## WORK TO COMPLETE:
Write what comes next in the forum post below about Docker layer caching with pipenv, starting after its final sentence.

## PASSAGE TO READ:
· · · · · · ·
Pipenv: Docker layer caching-friendly workflow with pipenv

Created on 22 Nov 2018 · 16Comments · Source: pypa/pipenv

The usual way to create a Docker-based deployment (e.g. for deploying on Kubernetes) for a Python application looked something like this, using a requirements.txt, produced by pip freeze or pip-compile:

FROM python3.6

RUN mkdir /app
WORKDIR /app

# Only copy application dependencies to take advantage of image layer caching,
# i.e. if the "requirements.txt" file doesn't change, the layer is cached
COPY requirements.txt requirements.txt
RUN pip install -r requirements.txt

# Install the actual application code now. Usually, this is the part of the code
# that changes, thus invalidating the image layer cache.
ADD . /app

# We actually need to do this because our application code might have a "setup.py"
# which defines "entry_points". If that wasn't the case, it could be optional
RUN pip install .

# Run the app...
CMD ["python", "-m", "myapp.run", ... ]

Using pipenv, I would imagine the equivalent would be something like:

FROM python3.6

# Install "pipenv"
RUN pip install pipenv

RUN mkdir /app
WORKDIR /app

# In a similar fashion as before if the "Pipfile.lock" doesn't change, the
# image layer is going to be cached.
COPY Pipfile Pipfile
COPY Pipfile.lock Pipfile.lock
RUN pipenv install --deploy --system

ADD . /app
RUN pip install .

# Run the app...
CMD ["python", "-m", "myapp.run", ... ]

If this is something that others have come across and consider a best practice, I believe it would be useful to make it part of the official documentation, since pipenv is meant to be a solution for applications.
· · · · · · ·
## SOURCE DATA:

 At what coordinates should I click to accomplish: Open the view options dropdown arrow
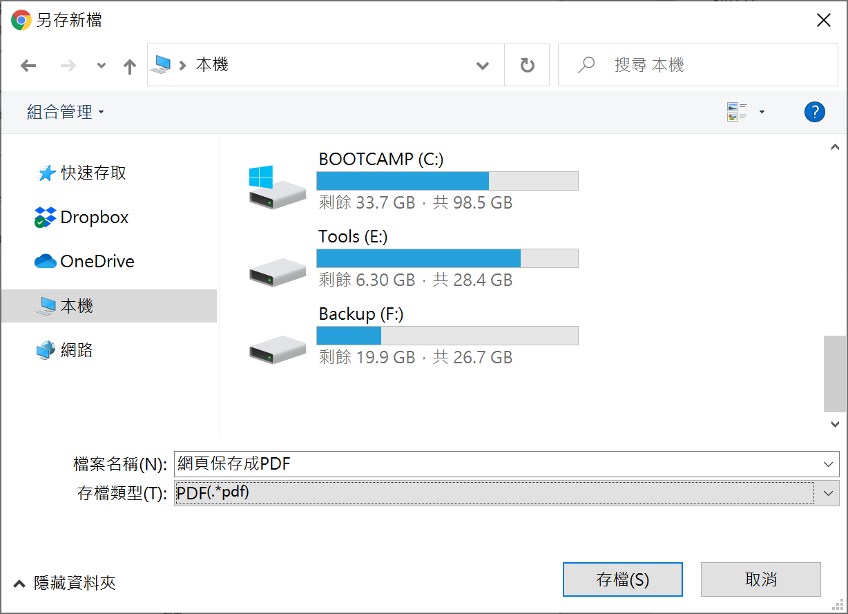pyautogui.click(x=762, y=112)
· · · · · · ·
## ANSWER TO THIS EXERCISE:
For example, before that, I thought that the logical thing would be doing something like:

# Install my application dependencies
pipenv install requests flask celery ...
pipenv install --dev pytest ...

# ...develop my app...

# Add the app to the Pipfile
pipenv install -e .

# commit everything
git add .
git commit ...

This would make it easy for someone to create an application that could be easily installed locally with just a pipenv install --dev. The problem is that now that the application package is part of the Pipfile, Docker layer caching is thrown out of the window (i.e. one has to do ADD . /app much earlier in order for pipenv install --system --deploy to be able to find the application's setup.py).

(This issue is in no way meant to be a complaint or a back in the "pip"-days I used to...-kind of rant. I'm really just hoping for a good discussion with practical advice and seeing how others tackle this issue using "pipenv")

Docker Discussion Type

Source

slint

👍8

Most helpful comment

I'd recommend multistage builds with docker and pipenv

FROM python:3.7 AS base

ENV LC_ALL C.UTF-8
ENV LANG C.UTF-8

WORKDIR /src

FROM base AS build

RUN pip install pipenv

...

# -- Adding Pipfiles, changes should rebuild whole layer
COPY Pipfile Pipfile
COPY Pipfile.lock Pipfile.lock

# -- Install dependencies: --deploy aborts if deps are incorrect with Pipfile.lock or Python version is incorrect
RUN pipenv install --dev --deploy --system


# use alpine for production to keep the image size small
FROM python:3.7-alpine AS release

...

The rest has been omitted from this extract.